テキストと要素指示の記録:
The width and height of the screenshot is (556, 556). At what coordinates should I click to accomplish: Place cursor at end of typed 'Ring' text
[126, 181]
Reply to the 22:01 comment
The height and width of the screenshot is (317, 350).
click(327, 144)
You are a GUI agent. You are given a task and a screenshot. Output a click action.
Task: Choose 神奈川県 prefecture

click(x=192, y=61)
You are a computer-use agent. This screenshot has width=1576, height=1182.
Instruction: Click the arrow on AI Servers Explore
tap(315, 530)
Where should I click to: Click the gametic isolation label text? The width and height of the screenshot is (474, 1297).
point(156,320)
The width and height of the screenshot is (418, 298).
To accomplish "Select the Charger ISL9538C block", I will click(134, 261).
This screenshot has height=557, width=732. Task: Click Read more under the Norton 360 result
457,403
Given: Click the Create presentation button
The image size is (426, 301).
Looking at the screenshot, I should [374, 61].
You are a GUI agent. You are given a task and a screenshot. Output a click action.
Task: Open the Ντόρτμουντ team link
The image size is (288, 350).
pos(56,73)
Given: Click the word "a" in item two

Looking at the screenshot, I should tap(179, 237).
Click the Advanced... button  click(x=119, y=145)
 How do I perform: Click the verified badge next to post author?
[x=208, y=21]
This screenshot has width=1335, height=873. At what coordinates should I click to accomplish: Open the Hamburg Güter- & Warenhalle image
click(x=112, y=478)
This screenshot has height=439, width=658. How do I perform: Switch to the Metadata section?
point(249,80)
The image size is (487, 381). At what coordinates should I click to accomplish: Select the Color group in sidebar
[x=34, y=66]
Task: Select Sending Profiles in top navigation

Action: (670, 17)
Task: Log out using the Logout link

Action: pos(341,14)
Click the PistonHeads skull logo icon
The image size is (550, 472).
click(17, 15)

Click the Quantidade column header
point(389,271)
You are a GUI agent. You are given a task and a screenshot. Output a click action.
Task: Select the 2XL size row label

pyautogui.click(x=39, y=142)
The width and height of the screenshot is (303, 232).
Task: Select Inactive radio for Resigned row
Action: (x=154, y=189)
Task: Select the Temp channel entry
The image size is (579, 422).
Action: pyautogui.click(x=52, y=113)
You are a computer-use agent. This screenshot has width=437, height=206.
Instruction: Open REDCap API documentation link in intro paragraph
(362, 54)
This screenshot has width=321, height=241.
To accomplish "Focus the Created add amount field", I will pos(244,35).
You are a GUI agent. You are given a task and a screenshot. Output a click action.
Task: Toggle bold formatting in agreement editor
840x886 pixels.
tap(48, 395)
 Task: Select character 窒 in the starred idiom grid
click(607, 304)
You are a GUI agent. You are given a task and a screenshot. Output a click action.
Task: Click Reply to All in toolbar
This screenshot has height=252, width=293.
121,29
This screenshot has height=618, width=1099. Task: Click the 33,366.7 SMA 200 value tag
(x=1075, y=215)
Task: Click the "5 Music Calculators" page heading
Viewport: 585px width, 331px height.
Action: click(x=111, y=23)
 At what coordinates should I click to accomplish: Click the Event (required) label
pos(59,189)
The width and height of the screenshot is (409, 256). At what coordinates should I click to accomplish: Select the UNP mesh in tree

(課題) 資料のうち、"Click the Quantidade column header" を含む行から資料の末尾までの範囲（両端を含む）を、1行につき1つの文字列としてJSONリストに収めてください。空行は除外すること。

(課題の解答)
[
  "Click the Quantidade column header",
  "point(389,271)",
  "You are a GUI agent. You are given a task and a screenshot. Output a click action.",
  "Task: Select the 2XL size row label",
  "pyautogui.click(x=39, y=142)",
  "The width and height of the screenshot is (303, 232).",
  "Task: Select Inactive radio for Resigned row",
  "Action: (x=154, y=189)",
  "Task: Select the Temp channel entry",
  "The image size is (579, 422).",
  "Action: pyautogui.click(x=52, y=113)",
  "You are a computer-use agent. This screenshot has width=437, height=206.",
  "Instruction: Open REDCap API documentation link in intro paragraph",
  "(362, 54)",
  "This screenshot has width=321, height=241.",
  "To accomplish \"Focus the Created add amount field\", I will pos(244,35).",
  "You are a GUI agent. You are given a task and a screenshot. Output a click action.",
  "Task: Toggle bold formatting in agreement editor",
  "840x886 pixels.",
  "tap(48, 395)",
  " Task: Select character 窒 in the starred idiom grid",
  "click(607, 304)",
  "You are a GUI agent. You are given a task and a screenshot. Output a click action.",
  "Task: Click Reply to All in toolbar",
  "This screenshot has height=252, width=293.",
  "121,29",
  "This screenshot has height=618, width=1099. Task: Click the 33,366.7 SMA 200 value tag",
  "(x=1075, y=215)",
  "Task: Click the \"5 Music Calculators\" page heading",
  "Viewport: 585px width, 331px height.",
  "Action: click(x=111, y=23)",
  " At what coordinates should I click to accomplish: Click the Event (required) label",
  "pos(59,189)",
  "The width and height of the screenshot is (409, 256). At what coordinates should I click to accomplish: Select the UNP mesh in tree"
]